NGC has been grading for 28 years, and photographing all the coins for about 6 to 7 years. So there are over 20 years worth of graded coins out there not photographed. PCGS has been grading for 29 years and started including photos about 3 years ago, but only those whee the submitter paid for TruView images or where the coin is pictured in a registry set. (Those are probably the owners images, so the quality of the images is probably variable.) So for all practical purposes they have about 28 years worth of slabbed coins out there with no images.
Thanks Conder.....so bottom line, for most of these coins we have the TPGs don't have pics. BTW, I saw your thread on another site about all the PCGS slabs -- it was fantastic. Helped me realize some of the OGH's I was looking at were 1995-1998 and not 1986-1990 or so. Thanks a bunch !!
I'm no expert on Morgan Dollars, but the fat date said bogus the instant I looked at the coin, regardless of whether it was too "nice" for the 63 grade. Maybe if the lucky buyer resubmits the coin to the crooks that sold it, he can get it upgraded to an MS65.
I'm not an expert on Morgans either, but the coin and slab just screamed "fake" as soon as I opened the thread, and it shouldn't require the original photo cert for this to be obvious. If this is the best the Chinese can do then I wouldn't be too alarmed over the future of the hobby. Would anybody with even rudimentary grading skills be fooled by a mark-free Morgan in a 63 holder? The coin looks fresh like it was made last year, and that's because it was. Just ask yourself, "really?!!!"...

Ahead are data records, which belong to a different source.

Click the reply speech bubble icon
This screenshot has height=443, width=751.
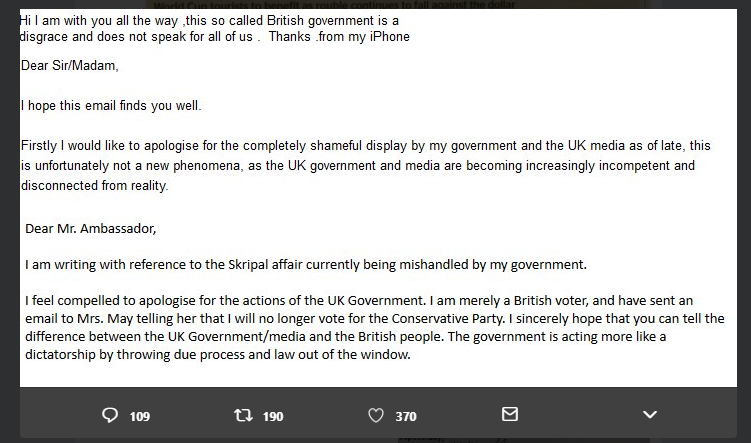point(110,415)
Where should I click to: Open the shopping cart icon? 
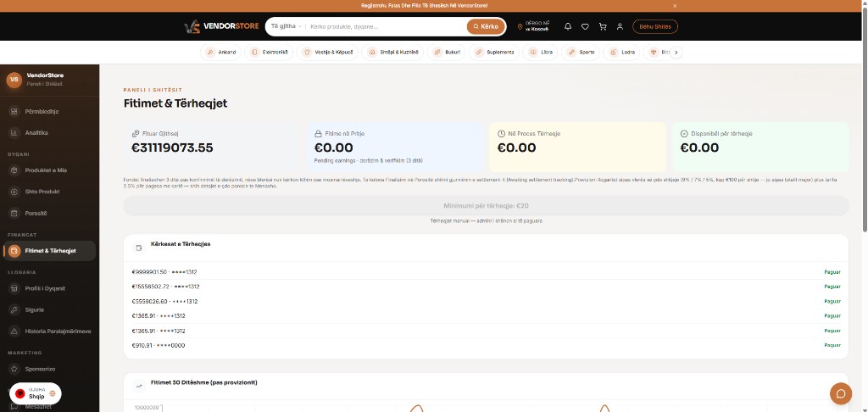click(603, 26)
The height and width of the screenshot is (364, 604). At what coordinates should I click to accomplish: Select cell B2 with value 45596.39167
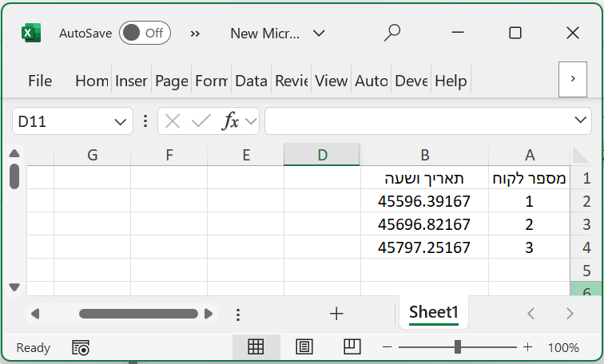(x=424, y=201)
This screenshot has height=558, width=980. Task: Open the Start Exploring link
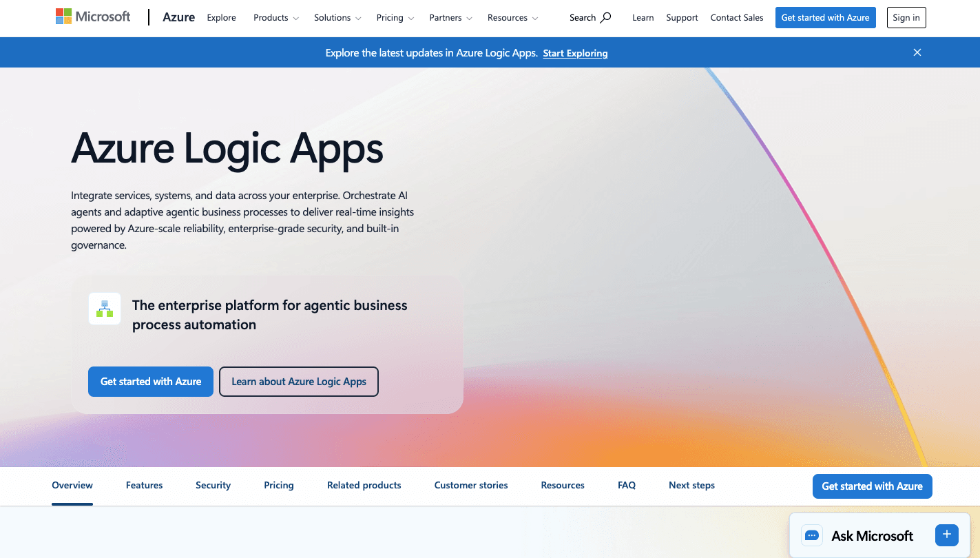pyautogui.click(x=575, y=53)
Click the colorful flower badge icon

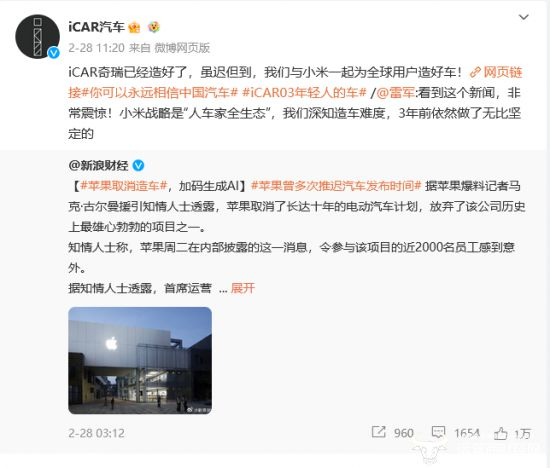[154, 27]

The Chinese have been reading the coin forums for many years. We have taught them everything we see wrong with fakes. They fix that and wait for us to tell them more.
This isn't the best they can do. It's simply what they mass-maufacture and they are fooling thousands of collectors with these. The more folks are depending upon TPGs the less grading savvy they are becoming.
Despite the cat and mouse game, discussion must be had about them. In the same way, one can't say "stop talking about exploits" otherwise virus protection software would cease to be effective as no one could share how to patch the problems.
That's pretty sad. I suppose it's kind of like using a GPS to navigate and forgetting how to use a map...
Absolutely fake!! The Chinese counterfeiters got this fake coin stuff down, they use fake slabs with authentic numbers and a sucker is born every minute.
I agree. It's something we all need to learn. It's not going away. It's getting more and more important to know the dealers you are buying from.
The secret is some kind of digital encryption like the credit card companies are rolling out later this year which makes on-line theft and even the old-style fraud using receipts/stolen cards impossible or nearly impossible.
True, but the collectors can't use it to determine if the slabs are real either because it is obscured for them as well.